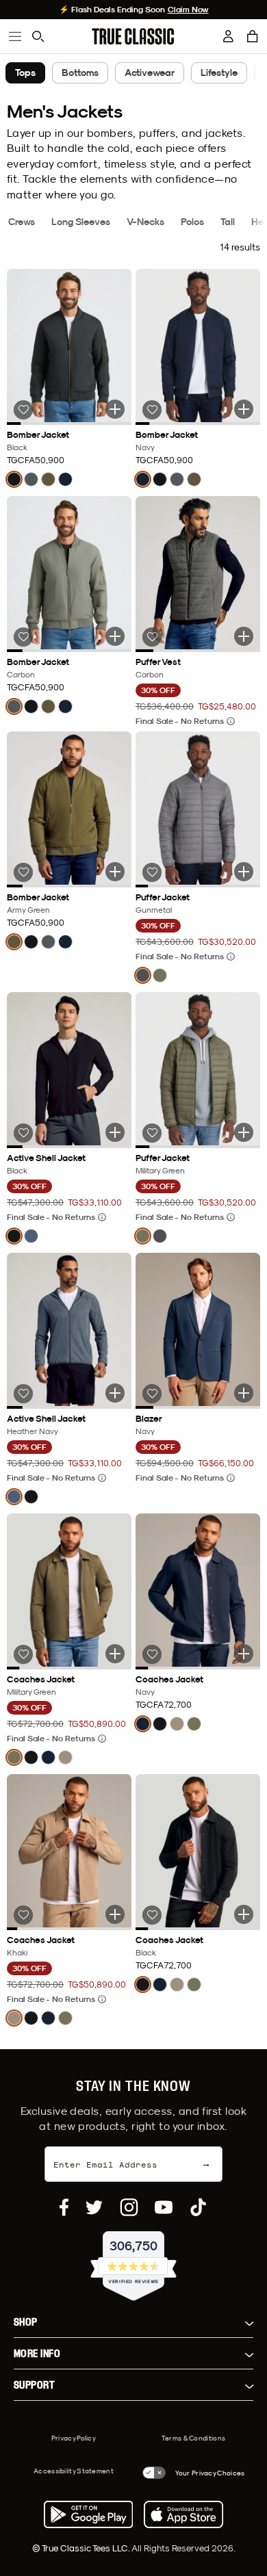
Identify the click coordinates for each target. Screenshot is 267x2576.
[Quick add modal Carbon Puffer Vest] (243, 636)
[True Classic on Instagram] (129, 2207)
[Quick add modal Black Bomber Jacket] (115, 409)
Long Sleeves (80, 222)
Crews (21, 222)
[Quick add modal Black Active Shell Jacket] (115, 1132)
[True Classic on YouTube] (164, 2207)
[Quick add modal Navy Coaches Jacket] (243, 1653)
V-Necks (145, 222)
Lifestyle (219, 72)
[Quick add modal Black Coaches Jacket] (243, 1914)
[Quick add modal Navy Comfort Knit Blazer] (243, 1393)
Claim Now (188, 9)
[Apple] (183, 2514)
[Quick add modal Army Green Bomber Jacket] (115, 871)
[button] (253, 36)
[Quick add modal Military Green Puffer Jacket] (243, 1132)
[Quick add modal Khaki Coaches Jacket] (115, 1914)
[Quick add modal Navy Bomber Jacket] (243, 409)
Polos (192, 222)
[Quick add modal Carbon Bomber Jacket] (115, 636)
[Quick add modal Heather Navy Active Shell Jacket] (115, 1393)
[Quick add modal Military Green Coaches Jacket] (115, 1653)
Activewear (150, 72)
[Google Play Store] (88, 2514)
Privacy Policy (73, 2438)
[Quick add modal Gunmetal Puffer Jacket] (243, 871)
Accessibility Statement (74, 2471)
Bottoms (80, 72)
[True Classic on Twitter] (94, 2207)
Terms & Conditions (193, 2438)
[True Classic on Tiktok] (198, 2207)
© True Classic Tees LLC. (81, 2547)
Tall (227, 222)
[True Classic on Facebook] (64, 2207)
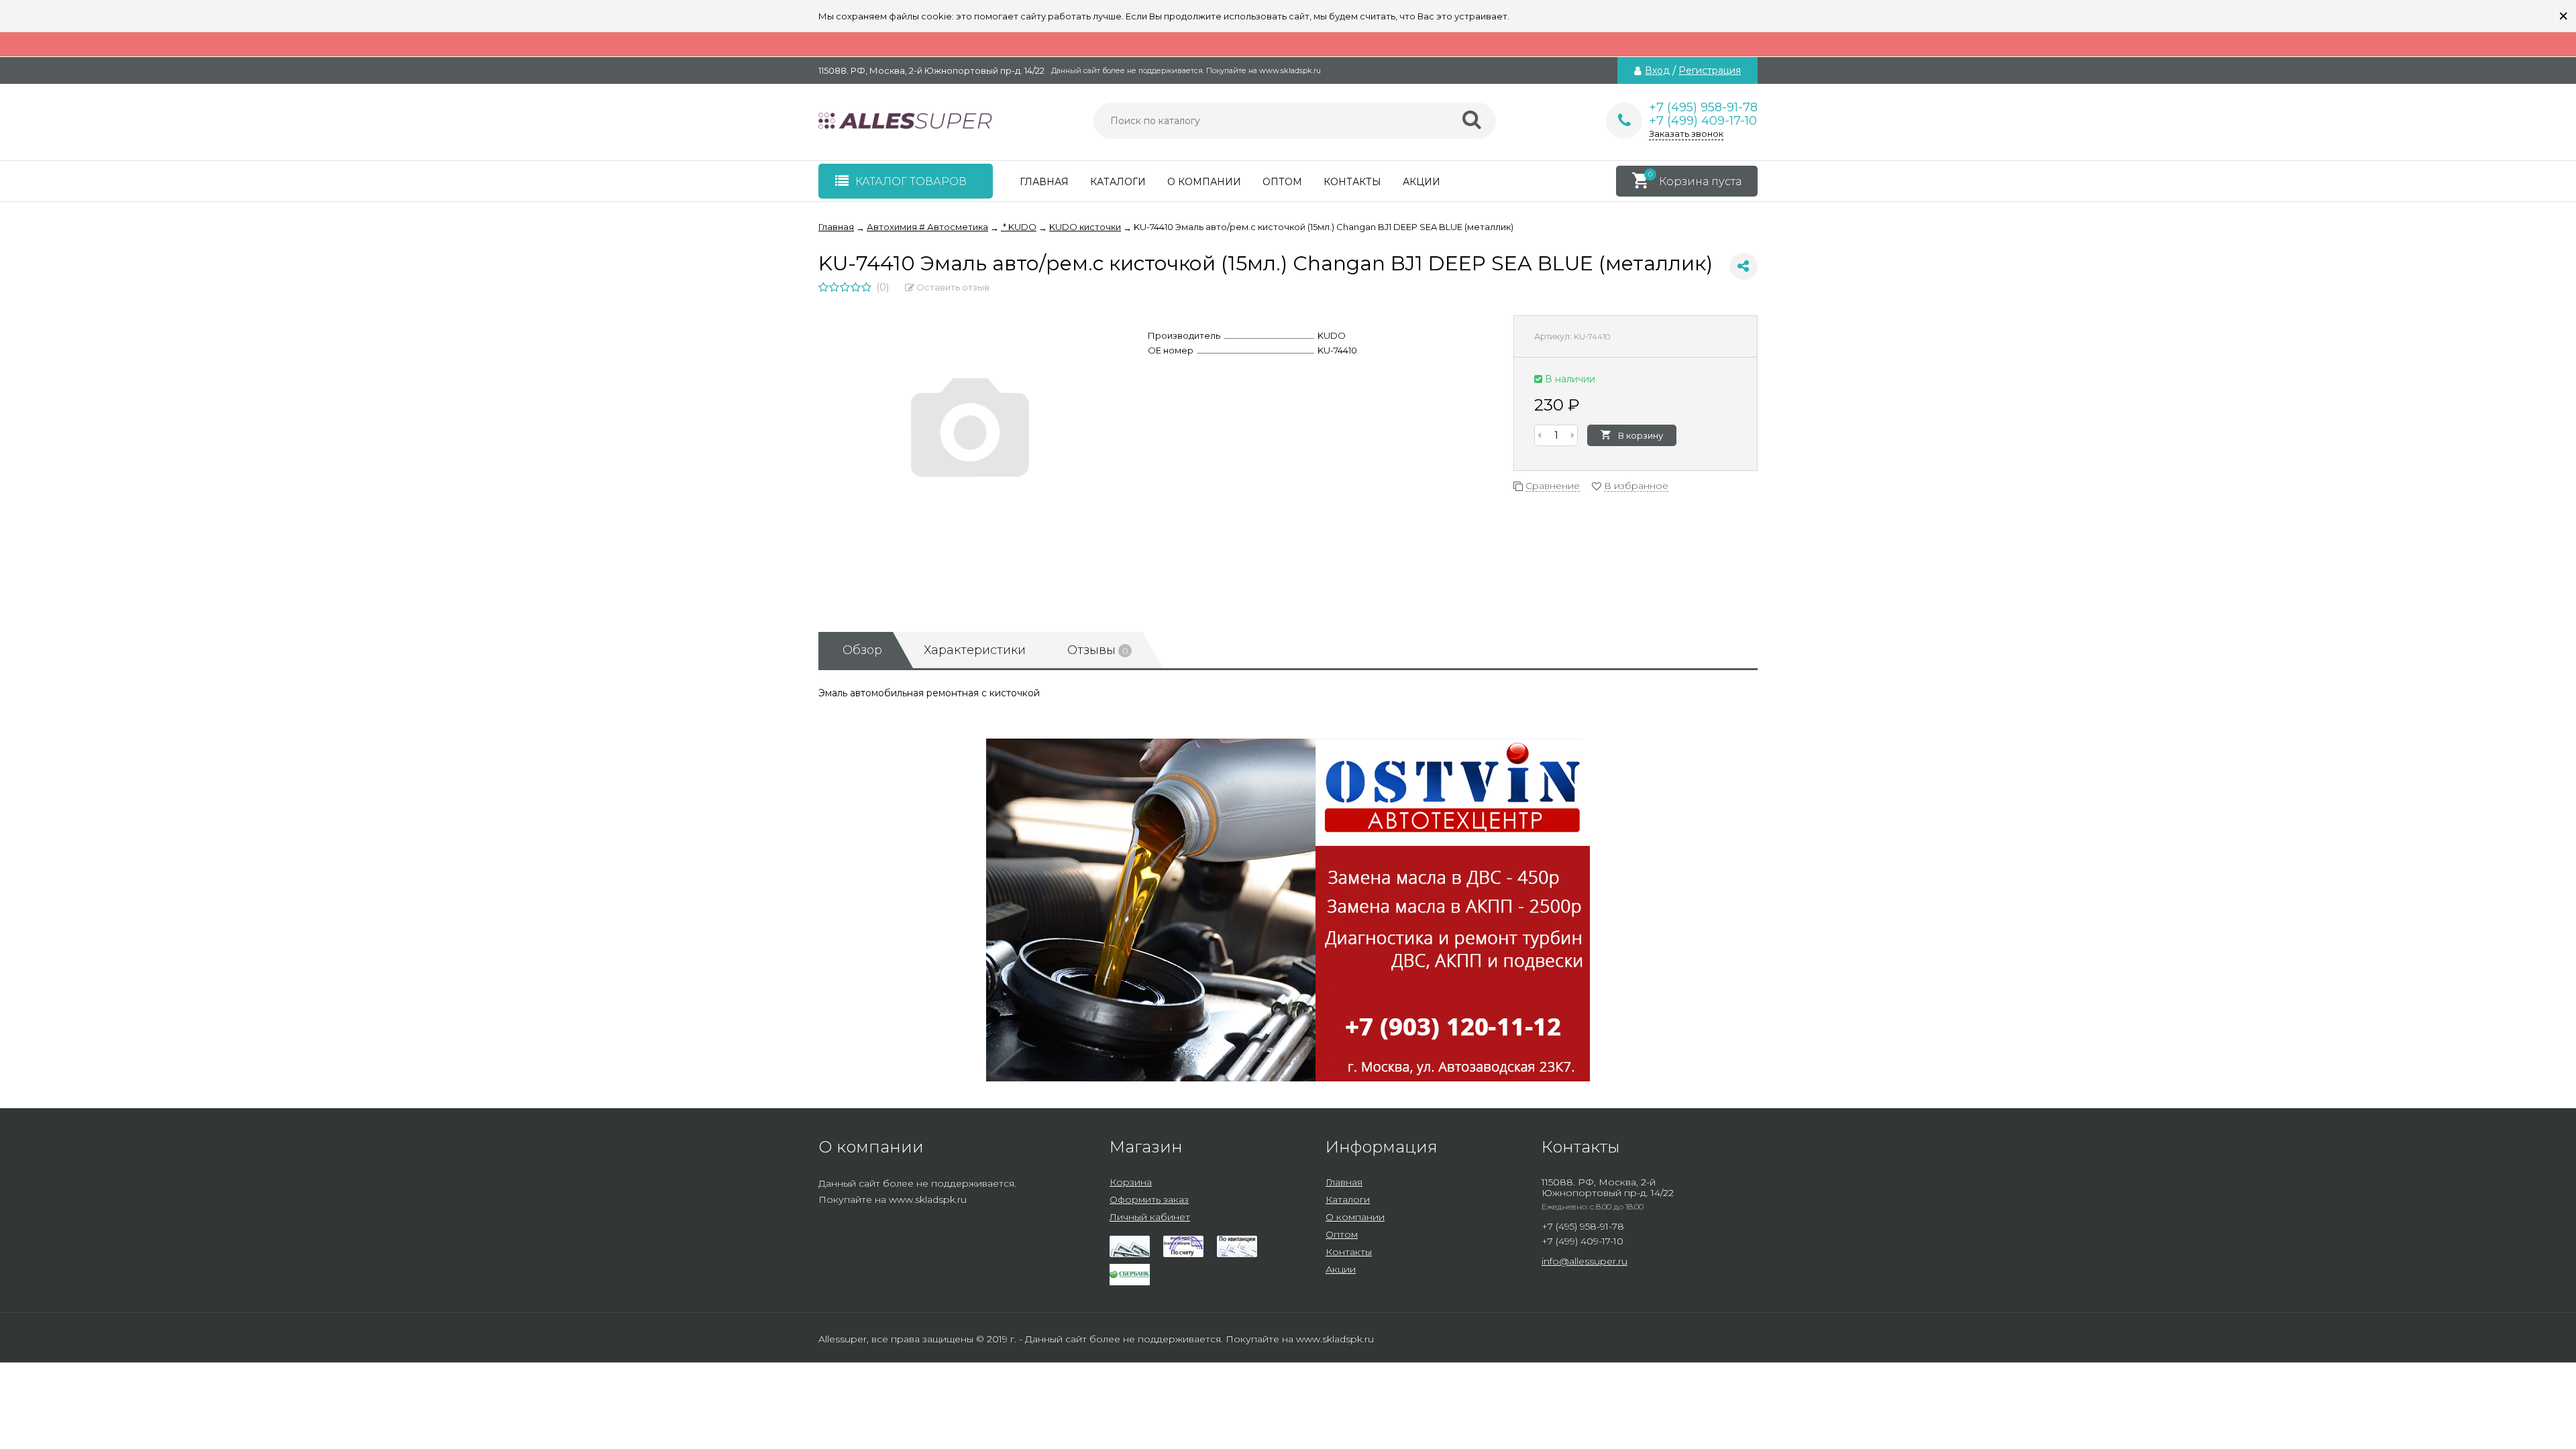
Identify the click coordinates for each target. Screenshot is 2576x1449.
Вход (1657, 70)
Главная (1044, 182)
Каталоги (1118, 182)
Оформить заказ (1149, 1199)
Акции (1421, 182)
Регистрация (1709, 70)
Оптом (1282, 182)
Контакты (1352, 182)
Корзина (1131, 1182)
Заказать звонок (1686, 133)
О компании (1204, 182)
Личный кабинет (1150, 1217)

▶ [What this task involves]:
The line containing "V-Necks (145, 222)" marks the start: set down exactly that line and every line after it through the last line of the data, without any pictures.

▶ [Written response]:
V-Necks (145, 222)
Lifestyle (219, 72)
[Quick add modal Black Coaches Jacket] (243, 1914)
[Quick add modal Navy Comfort Knit Blazer] (243, 1393)
Claim Now (188, 9)
[Apple] (183, 2514)
[Quick add modal Army Green Bomber Jacket] (115, 871)
[button] (253, 36)
[Quick add modal Military Green Puffer Jacket] (243, 1132)
[Quick add modal Khaki Coaches Jacket] (115, 1914)
[Quick add modal Navy Bomber Jacket] (243, 409)
Polos (192, 222)
[Quick add modal Carbon Bomber Jacket] (115, 636)
[Quick add modal Heather Navy Active Shell Jacket] (115, 1393)
[Quick add modal Military Green Coaches Jacket] (115, 1653)
Activewear (150, 72)
[Google Play Store] (88, 2514)
Privacy Policy (73, 2438)
[Quick add modal Gunmetal Puffer Jacket] (243, 871)
Accessibility Statement (74, 2471)
Bottoms (80, 72)
[True Classic on Twitter] (94, 2207)
Terms & Conditions (193, 2438)
[True Classic on Tiktok] (198, 2207)
© True Classic Tees LLC. (81, 2547)
Tall (227, 222)
[True Classic on Facebook] (64, 2207)
Identify the click coordinates for each target. Screenshot is 2576x1449.
Вход (1657, 70)
Главная (1044, 182)
Каталоги (1118, 182)
Оформить заказ (1149, 1199)
Акции (1421, 182)
Регистрация (1709, 70)
Оптом (1282, 182)
Контакты (1352, 182)
Корзина (1131, 1182)
Заказать звонок (1686, 133)
О компании (1204, 182)
Личный кабинет (1150, 1217)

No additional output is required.